Can you repeat the lines starting at the one with "Open three-dot menu for Hürriyet result" and ending after the one with "Action: pos(682,266)", replacing "three-dot menu" with "overflow menu" and keeping everything else the same?

=======

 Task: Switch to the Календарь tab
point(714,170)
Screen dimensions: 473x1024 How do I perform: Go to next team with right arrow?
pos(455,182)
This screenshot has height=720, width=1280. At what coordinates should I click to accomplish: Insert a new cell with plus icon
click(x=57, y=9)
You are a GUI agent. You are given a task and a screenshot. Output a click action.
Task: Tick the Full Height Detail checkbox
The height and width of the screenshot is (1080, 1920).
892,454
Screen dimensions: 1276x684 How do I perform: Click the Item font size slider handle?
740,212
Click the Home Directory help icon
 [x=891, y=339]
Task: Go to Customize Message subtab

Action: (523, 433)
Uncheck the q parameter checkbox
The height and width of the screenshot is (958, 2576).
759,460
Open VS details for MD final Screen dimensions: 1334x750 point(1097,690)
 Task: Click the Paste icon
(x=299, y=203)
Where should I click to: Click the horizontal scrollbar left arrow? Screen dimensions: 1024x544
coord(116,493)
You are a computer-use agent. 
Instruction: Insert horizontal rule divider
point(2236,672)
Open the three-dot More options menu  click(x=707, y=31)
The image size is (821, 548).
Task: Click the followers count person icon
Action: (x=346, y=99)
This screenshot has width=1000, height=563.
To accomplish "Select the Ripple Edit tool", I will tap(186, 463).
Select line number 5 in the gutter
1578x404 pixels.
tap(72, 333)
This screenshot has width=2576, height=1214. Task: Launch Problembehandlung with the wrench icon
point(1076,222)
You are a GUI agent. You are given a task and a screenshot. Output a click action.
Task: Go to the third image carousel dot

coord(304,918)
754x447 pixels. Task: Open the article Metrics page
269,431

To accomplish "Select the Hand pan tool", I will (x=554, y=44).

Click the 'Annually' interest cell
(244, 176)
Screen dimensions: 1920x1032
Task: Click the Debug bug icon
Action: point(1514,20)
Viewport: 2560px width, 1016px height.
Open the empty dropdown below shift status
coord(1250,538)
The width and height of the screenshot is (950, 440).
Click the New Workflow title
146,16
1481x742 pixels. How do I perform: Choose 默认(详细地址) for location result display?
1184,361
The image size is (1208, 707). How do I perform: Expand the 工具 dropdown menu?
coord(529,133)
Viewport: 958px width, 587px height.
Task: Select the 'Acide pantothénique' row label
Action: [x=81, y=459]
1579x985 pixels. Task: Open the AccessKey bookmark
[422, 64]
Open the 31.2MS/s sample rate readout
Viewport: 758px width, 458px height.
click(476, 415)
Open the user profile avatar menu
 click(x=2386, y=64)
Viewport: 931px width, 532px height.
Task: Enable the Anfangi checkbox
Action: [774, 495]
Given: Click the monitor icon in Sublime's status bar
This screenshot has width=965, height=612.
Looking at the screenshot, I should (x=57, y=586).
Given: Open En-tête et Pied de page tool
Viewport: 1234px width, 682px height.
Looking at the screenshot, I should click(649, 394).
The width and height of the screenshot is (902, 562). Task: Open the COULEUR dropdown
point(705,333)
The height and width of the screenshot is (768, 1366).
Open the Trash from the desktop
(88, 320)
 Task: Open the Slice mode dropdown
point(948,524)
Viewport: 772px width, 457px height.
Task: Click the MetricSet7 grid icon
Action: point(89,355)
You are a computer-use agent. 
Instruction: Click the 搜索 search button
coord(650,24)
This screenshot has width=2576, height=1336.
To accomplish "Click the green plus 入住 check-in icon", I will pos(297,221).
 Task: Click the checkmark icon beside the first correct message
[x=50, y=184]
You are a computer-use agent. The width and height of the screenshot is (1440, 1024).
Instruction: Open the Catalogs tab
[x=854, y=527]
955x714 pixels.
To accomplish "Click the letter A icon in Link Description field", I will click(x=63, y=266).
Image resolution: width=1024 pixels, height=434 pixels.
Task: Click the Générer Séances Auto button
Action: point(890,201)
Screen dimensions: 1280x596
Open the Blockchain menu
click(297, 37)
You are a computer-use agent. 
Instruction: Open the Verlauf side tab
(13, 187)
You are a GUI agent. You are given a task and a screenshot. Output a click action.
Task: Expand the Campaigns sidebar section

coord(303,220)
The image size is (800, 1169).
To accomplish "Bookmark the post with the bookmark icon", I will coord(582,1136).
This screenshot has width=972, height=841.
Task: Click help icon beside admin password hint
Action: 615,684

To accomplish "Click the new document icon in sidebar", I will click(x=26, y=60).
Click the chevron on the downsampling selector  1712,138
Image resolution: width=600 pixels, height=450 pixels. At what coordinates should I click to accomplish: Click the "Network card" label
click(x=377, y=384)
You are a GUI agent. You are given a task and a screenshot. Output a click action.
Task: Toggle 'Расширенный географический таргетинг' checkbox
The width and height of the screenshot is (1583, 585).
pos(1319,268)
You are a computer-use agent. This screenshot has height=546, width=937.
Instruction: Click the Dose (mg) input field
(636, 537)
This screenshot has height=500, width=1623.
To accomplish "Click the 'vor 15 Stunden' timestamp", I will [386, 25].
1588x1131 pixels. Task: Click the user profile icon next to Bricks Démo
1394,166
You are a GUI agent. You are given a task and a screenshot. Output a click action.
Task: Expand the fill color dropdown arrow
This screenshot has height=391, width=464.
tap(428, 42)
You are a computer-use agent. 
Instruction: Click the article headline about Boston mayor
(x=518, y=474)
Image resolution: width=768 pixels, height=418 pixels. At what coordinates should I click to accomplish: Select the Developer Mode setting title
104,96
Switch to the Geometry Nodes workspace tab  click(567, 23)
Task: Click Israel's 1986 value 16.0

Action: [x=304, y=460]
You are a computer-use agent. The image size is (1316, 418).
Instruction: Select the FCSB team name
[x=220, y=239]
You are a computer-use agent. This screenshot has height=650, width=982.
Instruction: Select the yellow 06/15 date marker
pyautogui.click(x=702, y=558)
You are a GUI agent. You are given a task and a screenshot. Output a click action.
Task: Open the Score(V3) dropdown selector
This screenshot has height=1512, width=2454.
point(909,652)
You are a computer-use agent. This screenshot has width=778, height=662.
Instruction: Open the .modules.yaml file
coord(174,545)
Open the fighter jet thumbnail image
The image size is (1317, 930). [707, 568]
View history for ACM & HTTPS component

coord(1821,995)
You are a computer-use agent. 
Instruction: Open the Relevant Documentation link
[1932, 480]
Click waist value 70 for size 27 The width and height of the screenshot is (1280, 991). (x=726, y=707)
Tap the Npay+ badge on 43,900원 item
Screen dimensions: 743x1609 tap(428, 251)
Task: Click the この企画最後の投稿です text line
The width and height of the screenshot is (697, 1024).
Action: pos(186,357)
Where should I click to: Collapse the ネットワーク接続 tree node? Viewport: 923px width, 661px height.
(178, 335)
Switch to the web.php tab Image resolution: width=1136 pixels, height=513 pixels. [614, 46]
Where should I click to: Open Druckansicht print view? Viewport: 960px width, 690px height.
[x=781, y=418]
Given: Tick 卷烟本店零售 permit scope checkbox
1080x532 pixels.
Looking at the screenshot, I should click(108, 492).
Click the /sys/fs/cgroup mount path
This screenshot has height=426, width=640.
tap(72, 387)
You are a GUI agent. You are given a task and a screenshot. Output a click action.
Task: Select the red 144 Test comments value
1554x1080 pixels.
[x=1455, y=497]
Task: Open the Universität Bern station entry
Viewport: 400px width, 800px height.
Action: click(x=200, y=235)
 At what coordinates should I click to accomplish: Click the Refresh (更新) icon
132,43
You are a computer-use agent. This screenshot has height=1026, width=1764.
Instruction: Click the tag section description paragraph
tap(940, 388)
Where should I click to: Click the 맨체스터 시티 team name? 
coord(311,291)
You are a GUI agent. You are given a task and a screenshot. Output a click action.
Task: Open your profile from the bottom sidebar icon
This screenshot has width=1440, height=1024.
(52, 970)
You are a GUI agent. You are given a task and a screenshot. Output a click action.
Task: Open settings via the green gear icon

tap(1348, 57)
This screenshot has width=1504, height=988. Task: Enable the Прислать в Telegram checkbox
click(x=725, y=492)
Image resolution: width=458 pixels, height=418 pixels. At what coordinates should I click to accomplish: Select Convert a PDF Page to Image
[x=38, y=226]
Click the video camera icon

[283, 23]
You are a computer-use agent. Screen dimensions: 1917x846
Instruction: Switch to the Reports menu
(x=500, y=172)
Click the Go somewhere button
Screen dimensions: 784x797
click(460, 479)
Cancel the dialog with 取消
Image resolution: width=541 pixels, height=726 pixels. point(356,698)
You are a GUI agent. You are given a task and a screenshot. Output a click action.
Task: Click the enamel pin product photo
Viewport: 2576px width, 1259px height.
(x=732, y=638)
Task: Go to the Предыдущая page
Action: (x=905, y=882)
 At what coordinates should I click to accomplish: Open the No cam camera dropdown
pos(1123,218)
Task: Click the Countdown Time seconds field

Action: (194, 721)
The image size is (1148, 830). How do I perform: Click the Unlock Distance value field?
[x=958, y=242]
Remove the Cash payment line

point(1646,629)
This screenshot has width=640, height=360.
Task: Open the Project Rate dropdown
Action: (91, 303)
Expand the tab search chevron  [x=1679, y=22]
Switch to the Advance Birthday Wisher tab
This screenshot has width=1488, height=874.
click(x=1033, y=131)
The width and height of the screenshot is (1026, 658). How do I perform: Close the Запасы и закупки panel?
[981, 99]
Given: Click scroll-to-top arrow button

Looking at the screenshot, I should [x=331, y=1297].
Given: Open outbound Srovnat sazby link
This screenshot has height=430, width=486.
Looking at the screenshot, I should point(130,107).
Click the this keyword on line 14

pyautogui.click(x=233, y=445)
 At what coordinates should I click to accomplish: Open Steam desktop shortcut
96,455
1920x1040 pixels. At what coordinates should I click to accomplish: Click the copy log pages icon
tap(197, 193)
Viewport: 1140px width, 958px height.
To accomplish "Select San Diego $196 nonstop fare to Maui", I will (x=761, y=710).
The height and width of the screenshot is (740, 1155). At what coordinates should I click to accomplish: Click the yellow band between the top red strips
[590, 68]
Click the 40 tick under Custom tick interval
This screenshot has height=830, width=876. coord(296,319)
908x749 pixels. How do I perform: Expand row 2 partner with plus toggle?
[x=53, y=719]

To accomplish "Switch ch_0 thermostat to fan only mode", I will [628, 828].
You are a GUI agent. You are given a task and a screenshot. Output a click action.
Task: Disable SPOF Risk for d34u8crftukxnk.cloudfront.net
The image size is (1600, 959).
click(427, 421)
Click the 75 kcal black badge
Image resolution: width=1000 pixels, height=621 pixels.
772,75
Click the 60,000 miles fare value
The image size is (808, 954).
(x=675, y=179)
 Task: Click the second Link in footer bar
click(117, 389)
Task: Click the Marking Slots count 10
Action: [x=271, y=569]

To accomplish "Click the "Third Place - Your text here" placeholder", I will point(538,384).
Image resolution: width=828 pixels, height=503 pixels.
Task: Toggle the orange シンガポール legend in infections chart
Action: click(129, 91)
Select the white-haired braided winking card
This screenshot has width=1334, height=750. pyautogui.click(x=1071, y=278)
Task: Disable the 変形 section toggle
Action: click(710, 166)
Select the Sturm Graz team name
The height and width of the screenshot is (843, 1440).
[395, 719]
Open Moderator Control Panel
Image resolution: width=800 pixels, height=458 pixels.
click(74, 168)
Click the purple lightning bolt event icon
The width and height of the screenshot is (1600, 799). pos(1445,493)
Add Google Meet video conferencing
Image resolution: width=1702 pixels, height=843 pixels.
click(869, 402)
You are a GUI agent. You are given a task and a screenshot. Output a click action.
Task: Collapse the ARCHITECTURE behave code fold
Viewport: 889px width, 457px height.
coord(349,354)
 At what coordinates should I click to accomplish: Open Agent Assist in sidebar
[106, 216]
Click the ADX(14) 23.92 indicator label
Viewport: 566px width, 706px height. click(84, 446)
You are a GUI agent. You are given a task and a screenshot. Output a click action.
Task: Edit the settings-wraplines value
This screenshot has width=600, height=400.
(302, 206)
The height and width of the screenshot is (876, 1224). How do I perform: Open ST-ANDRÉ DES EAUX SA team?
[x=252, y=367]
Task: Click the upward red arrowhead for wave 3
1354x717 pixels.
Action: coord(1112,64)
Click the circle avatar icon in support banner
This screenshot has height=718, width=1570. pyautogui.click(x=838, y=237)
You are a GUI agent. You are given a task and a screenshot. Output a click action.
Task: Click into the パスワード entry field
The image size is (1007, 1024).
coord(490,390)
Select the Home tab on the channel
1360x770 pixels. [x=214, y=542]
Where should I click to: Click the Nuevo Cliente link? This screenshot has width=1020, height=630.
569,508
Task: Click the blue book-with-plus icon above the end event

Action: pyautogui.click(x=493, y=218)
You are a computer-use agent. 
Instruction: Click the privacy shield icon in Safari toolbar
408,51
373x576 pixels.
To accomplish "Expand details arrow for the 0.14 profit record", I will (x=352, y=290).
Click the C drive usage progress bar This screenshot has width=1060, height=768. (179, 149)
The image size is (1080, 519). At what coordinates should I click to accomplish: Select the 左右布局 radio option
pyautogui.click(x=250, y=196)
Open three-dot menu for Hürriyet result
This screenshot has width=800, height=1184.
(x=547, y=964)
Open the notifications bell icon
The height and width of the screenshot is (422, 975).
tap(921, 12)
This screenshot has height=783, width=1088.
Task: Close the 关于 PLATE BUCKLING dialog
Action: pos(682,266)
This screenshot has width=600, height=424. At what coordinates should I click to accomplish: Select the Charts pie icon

=======

## Answer to the problem
Open overflow menu for Hürriyet result
This screenshot has width=800, height=1184.
(x=547, y=964)
Open the notifications bell icon
The height and width of the screenshot is (422, 975).
tap(921, 12)
This screenshot has height=783, width=1088.
Task: Close the 关于 PLATE BUCKLING dialog
Action: pos(682,266)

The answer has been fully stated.